You can imagine a round of chemotherapy compared to a bronchoscope. If you have a scope going through, into the lung, and delivering a precise dose to a precise location, you could probably do 90 percent of what you do in a regular day and not even have an impact. So, [it has the potential for] extending the length of life, but also the quality of life, for people who are undergoing treatment.

Cancer treatment is an area that I think is really being transformed. Anything to do with the brain, and brain injuries, is another—catheters going into the brain, delivering balloons and other devices to treat aneurysms, to treat other areas where you would want to be extremely precise, in the brain. Above all is the potential for robotically assisted surgery and then, the combination of medical devices and pharmaceutical treatments converging, and the ability to do those at the same time, versus being separate, historically.

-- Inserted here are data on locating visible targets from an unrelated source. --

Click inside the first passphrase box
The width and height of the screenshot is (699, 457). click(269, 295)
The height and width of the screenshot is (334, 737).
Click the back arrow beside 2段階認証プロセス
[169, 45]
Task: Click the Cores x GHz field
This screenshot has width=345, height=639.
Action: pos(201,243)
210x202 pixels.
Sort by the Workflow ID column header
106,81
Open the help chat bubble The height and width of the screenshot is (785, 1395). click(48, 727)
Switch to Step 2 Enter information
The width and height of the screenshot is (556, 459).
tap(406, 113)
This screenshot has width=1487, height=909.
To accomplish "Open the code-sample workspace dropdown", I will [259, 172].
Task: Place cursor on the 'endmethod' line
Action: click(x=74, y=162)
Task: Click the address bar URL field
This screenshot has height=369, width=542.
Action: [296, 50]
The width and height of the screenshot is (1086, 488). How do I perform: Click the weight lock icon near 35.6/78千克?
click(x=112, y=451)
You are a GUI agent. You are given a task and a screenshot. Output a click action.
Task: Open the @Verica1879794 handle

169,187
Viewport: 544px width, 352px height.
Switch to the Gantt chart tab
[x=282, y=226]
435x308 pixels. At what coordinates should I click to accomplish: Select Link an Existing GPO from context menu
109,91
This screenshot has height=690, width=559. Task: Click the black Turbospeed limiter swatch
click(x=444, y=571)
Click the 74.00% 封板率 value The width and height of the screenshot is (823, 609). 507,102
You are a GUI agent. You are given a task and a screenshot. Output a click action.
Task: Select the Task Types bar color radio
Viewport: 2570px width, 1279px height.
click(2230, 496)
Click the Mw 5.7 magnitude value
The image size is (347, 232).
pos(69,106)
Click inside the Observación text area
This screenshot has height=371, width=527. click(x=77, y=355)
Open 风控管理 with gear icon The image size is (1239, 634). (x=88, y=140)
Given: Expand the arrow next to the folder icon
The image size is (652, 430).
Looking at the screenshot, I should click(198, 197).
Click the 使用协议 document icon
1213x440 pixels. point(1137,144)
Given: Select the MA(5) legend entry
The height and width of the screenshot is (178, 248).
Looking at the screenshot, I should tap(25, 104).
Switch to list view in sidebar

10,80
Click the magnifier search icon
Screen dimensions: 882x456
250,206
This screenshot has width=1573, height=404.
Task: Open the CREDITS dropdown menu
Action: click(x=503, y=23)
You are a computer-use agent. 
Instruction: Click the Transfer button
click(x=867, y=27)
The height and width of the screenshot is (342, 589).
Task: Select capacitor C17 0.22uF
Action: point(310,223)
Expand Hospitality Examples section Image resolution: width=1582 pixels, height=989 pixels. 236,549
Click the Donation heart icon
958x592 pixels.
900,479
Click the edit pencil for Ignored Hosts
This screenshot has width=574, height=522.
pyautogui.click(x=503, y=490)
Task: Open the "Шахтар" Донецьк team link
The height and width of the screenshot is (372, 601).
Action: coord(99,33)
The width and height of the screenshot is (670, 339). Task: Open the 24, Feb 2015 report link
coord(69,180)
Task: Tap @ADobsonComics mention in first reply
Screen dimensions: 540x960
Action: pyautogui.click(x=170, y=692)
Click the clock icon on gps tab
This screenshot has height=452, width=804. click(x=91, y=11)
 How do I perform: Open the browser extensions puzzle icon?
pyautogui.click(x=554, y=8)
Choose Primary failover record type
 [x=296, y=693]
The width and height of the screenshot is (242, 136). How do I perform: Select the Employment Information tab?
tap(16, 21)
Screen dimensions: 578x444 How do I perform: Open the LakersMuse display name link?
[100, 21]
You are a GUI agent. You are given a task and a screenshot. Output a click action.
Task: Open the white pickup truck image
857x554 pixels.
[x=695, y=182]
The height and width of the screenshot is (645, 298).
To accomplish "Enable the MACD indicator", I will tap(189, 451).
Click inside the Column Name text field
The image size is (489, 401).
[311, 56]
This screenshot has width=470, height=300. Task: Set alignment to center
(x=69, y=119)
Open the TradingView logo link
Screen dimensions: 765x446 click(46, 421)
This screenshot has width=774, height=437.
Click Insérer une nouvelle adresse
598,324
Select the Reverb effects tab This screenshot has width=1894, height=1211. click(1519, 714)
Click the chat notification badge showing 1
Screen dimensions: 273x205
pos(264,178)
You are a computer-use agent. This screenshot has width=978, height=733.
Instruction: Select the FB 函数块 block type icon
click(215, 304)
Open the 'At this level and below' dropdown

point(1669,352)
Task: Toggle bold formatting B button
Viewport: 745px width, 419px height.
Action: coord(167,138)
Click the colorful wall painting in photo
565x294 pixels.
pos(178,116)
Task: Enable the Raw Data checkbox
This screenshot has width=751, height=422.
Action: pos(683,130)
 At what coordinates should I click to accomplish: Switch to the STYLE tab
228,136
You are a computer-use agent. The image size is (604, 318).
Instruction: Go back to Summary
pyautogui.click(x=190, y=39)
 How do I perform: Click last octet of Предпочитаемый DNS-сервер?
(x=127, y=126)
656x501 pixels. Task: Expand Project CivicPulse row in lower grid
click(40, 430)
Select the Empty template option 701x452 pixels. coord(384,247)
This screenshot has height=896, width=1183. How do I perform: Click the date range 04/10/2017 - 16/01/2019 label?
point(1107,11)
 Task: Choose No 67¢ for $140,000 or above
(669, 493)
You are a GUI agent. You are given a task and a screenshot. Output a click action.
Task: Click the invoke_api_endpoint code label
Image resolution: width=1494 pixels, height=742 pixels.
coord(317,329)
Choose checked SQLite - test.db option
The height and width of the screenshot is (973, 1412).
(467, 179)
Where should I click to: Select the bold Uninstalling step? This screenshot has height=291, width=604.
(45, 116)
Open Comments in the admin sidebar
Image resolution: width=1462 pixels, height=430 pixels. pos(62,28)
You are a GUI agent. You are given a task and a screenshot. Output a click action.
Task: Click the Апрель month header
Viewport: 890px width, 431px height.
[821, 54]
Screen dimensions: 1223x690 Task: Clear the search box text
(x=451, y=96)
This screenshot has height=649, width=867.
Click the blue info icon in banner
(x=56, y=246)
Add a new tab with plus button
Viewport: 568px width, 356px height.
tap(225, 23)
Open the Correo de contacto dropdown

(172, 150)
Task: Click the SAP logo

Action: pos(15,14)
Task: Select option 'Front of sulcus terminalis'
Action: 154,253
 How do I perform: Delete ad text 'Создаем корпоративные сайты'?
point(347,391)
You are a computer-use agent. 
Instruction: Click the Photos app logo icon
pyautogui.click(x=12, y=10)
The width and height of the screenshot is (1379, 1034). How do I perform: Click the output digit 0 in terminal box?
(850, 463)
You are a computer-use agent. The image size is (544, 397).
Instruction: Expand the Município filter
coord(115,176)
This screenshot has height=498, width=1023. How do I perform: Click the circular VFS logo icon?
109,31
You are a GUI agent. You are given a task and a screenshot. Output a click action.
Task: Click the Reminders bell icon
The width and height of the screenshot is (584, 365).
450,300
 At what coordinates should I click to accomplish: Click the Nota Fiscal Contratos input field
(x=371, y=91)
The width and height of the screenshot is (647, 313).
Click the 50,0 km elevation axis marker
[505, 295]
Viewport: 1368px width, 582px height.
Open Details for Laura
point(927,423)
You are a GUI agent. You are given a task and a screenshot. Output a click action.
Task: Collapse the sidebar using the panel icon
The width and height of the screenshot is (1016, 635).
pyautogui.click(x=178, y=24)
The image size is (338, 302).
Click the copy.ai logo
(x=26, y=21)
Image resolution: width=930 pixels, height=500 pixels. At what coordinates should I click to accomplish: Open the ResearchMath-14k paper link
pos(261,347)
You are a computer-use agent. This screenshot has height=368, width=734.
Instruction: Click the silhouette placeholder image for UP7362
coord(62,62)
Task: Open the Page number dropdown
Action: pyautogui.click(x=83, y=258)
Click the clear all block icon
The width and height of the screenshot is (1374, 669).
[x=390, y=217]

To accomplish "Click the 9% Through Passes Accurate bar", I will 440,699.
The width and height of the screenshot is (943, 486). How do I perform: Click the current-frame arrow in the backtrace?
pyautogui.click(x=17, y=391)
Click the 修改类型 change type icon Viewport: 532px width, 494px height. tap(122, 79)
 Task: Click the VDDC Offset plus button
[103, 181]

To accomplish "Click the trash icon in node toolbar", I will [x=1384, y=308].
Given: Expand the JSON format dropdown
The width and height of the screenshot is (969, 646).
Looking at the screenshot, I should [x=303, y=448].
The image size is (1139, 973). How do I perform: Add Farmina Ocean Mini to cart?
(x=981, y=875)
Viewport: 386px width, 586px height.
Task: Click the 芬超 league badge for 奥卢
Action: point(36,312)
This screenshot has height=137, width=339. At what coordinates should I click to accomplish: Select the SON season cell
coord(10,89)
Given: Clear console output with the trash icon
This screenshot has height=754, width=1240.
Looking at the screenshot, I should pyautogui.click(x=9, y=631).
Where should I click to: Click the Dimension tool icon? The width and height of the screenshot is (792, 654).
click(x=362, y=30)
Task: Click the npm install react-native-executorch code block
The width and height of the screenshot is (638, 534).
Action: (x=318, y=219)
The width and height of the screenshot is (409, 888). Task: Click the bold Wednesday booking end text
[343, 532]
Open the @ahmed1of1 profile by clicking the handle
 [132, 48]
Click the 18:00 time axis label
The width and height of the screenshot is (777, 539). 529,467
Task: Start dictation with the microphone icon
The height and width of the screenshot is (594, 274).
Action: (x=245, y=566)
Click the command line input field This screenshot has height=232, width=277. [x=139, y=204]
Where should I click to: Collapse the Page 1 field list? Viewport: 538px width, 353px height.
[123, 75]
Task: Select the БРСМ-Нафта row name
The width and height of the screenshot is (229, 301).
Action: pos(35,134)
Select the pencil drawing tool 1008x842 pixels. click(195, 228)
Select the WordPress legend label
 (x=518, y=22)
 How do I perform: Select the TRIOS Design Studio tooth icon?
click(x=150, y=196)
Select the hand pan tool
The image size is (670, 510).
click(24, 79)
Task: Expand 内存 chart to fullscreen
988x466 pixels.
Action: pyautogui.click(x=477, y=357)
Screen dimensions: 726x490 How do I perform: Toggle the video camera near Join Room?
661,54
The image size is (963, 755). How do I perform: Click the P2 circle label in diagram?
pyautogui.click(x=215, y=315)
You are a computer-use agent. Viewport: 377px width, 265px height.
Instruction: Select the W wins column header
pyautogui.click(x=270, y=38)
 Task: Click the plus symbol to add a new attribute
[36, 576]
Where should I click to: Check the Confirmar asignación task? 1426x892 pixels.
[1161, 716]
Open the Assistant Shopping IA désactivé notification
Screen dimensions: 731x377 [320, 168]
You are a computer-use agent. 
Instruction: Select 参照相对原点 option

D2P: How do you see the projected trajectory of the medical device industry going forward in the next five to 10 years?

NW: I see continued significant innovation and then, a need to consider, ‘How can we most effectively help the small innovators bring treatments to market quickly? What’s the role of venture capital and private equity versus the role of the OEMs buying these companies?’

I see the speed of innovation increasing. And then, the case is, ‘What’s the ecosystem that’s going to allow this innovation to be brought to market quickly? One of the OEMs has the catch phrase, ‘Our patients are waiting.’ There’s a tremendous amount of innovation, but historically, there’s been a complex path to bring it to the market.

I think there’s a tremendous opportunity for even a step change over what it is today, in the speed and the impact, the patient impact, of new and innovative devices.